One of these decades mainstream print editors are going to give up on their absurdly stubborn insistence on referring to this or that “Web site” or “Internet traffic.” Wired magazine editors put this issue to bed three or four years ago…hello? It’s either “web site” or “website” (i.e., my preference) and “internet” is always lower case. It’s infuriating running across these damn caps in old-line print publications.

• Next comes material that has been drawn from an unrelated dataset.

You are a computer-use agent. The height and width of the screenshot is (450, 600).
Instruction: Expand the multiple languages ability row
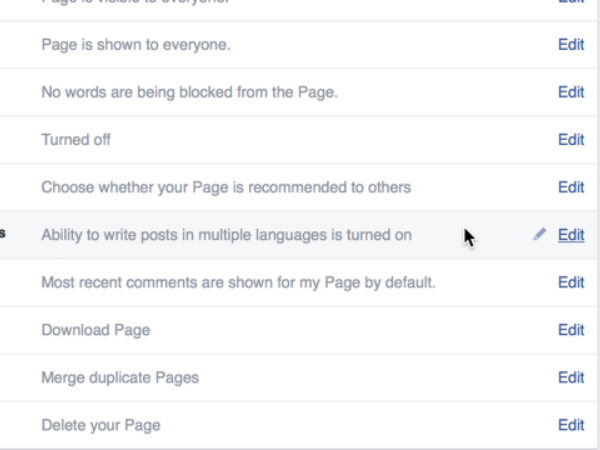tap(226, 235)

My Toronto sources won’t cough up, but the odds are favoring a Toronto Film Festival unveiling of Todd Haynes‘ I’m Not There, the apparently episodic/impressionistic/multi-stranded Bob Dylan film that has six actors (Cate Blanchett, Christian Bale, Marcus Carl Franklin, Richard Gere, Heath Ledger and Ben Whishaw) playing the legendary poet/singer. It’ll probably show up at the slightly-earlier-breaking Venice Film Festival also, but Weinstein Co. publicists are claiming they don’t know the score with that. (The Venice lineup will be announced on 7.26.)
The U.S. release date, however, is clear: November 21st and not September 21st (which is what the IMDB is wrongly reporting).
A guy identified as Ericwithak is claiming some degree of familiarity with I’m Not There, having written that ” the movie is running way too long, [in part because] the flow from between Dylan’s is strained, at best. I got the impression that its a really great idea that was not fully developed on the page. The idea of multiple Dylan’s could work really well, but in its incarnation, it feels like there’s no reason for it beyond the fact that it’s a cool idea. I found myself often wishing we would spend more time with Blanchett, who is the heart and soul of the movie and gets Dylan better than everybody else.
“Don’t get me wrong — no one in this is outright bad (except maybe Gere), but I just don’t know what the hell they were all doing there. There is a really good movie in there. I do believe that. It just needs a very gifted editor to get it out.”
Take this with a grain of salt, of course. I don’t know Ericwithak, although he’s declined to get in touch. That makes him suspect in terms of his character or at least in terms of his internet vigilance. That said, what he’s written does square with what I was told about the film by a somewhat knowledgable trade guy prior to Cannes.